▶ Supplied passage:

*****

In figure skating terms, this means that I, Tonya is attempting something closer to Harding’s signature triple axel, compared to Disaster Artist’s bunny hops. Though Tonya’s fall-from-grace story is relatively conventional, its telling is foxier and more slippery than either the quickie TV-movie treatment Harding received back in the ’90s or the hagiography she might have received had her story ended in Olympic triumph rather than violence and a lifetime ban from figure skating.
Despite downplaying her involvement in “the incident,” I, Tonya doesn’t always let its subject off easily—it makes a recurring punchline out of Harding’s oft-repeated insistence that various setbacks and mistakes were “not [her] fault.” But Robbie is far too winning to play Harding as a fool. She sometimes looks downright heroic, executing her triple axels, facing down her unaffectionate and abusive mother (Allison Janney), and railing, often profanely, against the skating judges and their distaste at her low-income background, rooted in their “old-timey versions of what a woman’s supposed to be.”
The movie goes beyond simply making Harding’s supposedly negative qualities appealing. When Robbie-as-Harding narrates and sometimes addresses the camera, intercut with director Craig Gillespie’s faux-documentary interviews, I, Tonya makes an intriguing spectacle of Harding attempting to wrest her narrative back from other people, a battle that turns out to be more unwinnable than competing against Nancy Kerrigan. Even though Harding’s point-of-view dominates much of the action (that is, what we see on screen corroborates her accounts of Gillooly’s abuse, rather than his interview-scene denials), there’s still a visible struggle for her to maintain it, even in her own biopic. At one point, she fights back against her husband by shooting at him with a shotgun, something Gillooly recalls in a recreated interview. In between blasts she turns to the camera and insists: “I never did this.” It’s a tricky, daring moment, allowing for both the catharsis of Harding’s vengeful act and the acknowledgment of the possibility that these stories were sensationalized.

*****

▶ Exercise instructions:
**a)** Reproduce the I, Tonya review from "In figure skating" to "from figure skating.".
**b)** Write the next part of the I, Tonya review, picking up after its final sentence.

▶ Information supplied:

*****

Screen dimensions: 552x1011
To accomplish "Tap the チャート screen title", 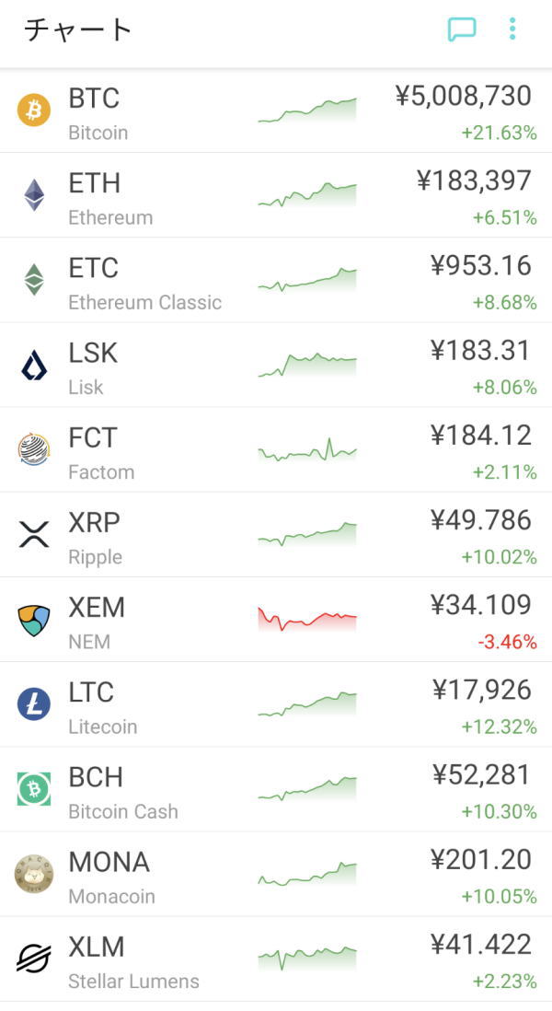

*****

▶ Responses in order:
**a)**
In figure skating terms, this means that I, Tonya is attempting something closer to Harding’s signature triple axel, compared to Disaster Artist’s bunny hops. Though Tonya’s fall-from-grace story is relatively conventional, its telling is foxier and more slippery than either the quickie TV-movie treatment Harding received back in the ’90s or the hagiography she might have received had her story ended in Olympic triumph rather than violence and a lifetime ban from figure skating.

**b)**
Depicting this struggle between Harding and her image doesn’t erase failure from her story, or glorify it as a Wiseau-style secret success. Rather, her failure is broadened to include failings of institutions, of bad men and bad parents, and of U.S. class mobility. The movie is occasionally a little self-conscious of this thesis; the filmmakers are obviously satisfied with Robbie’s line about America wanting someone to love but really wanting someone to hate, featured in the trailer. But it’s a lot more nuanced than the shorthand scandal (and accompanying jokes) that made the rounds back in the ’90s, and takes Harding seriously even when she’s getting a laugh. For this movie to work at all, it has to: There’s been a lot less cultural leeway afforded to a brash, scandal-plagued woman than, say, a guy who is terrible at making movies and not terribly bright about his limitations.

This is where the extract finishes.